Second, Pam authentication usage
If you want to see if a program supports PAM authentication, you can filter, for example:
~] #ls/etc/pam.d | grep su(here su is a file, a configuration file, with the same name as the service, modify it is to authenticate the SU configuration)
For example, view Su's pam profile : Cat/etc/pam.d/su Each line is a separate authentication process, each line can be divided into three fields: 1) authentication type 2) control type 3) Pam module and its parameters.
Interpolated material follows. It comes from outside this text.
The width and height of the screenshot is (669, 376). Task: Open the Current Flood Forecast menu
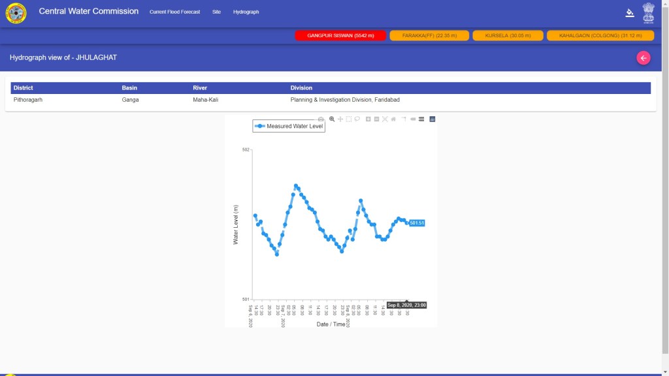tap(174, 12)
The following is a brief introduction to the four common types of authentication :
(1) Authentication Management (authentication management) accepts the user name and password, and then authenticates the user's password
(2) Account management Check whether the account is allowed to log on to the system, whether the account has expired, the login of the account is limited by the time period, etc.
(3) Password management (password management) is mainly used to modify the user's password
(4) Conversation Management (Session management) is mainly to provide management and bookkeeping of the session (accounting)
Then the control type can also be called Controls Flags, for the PAM authentication type return results, the following four kinds:
(1) required validation fails, but returns fail
(2) Requisite verification failure immediately ends the entire verification process and returns fail
(3) Sufficient verification succeeds immediately returns, no longer continues, otherwise ignores the result and continues
(4) optional is not used for verification, just display information (usually used for session type)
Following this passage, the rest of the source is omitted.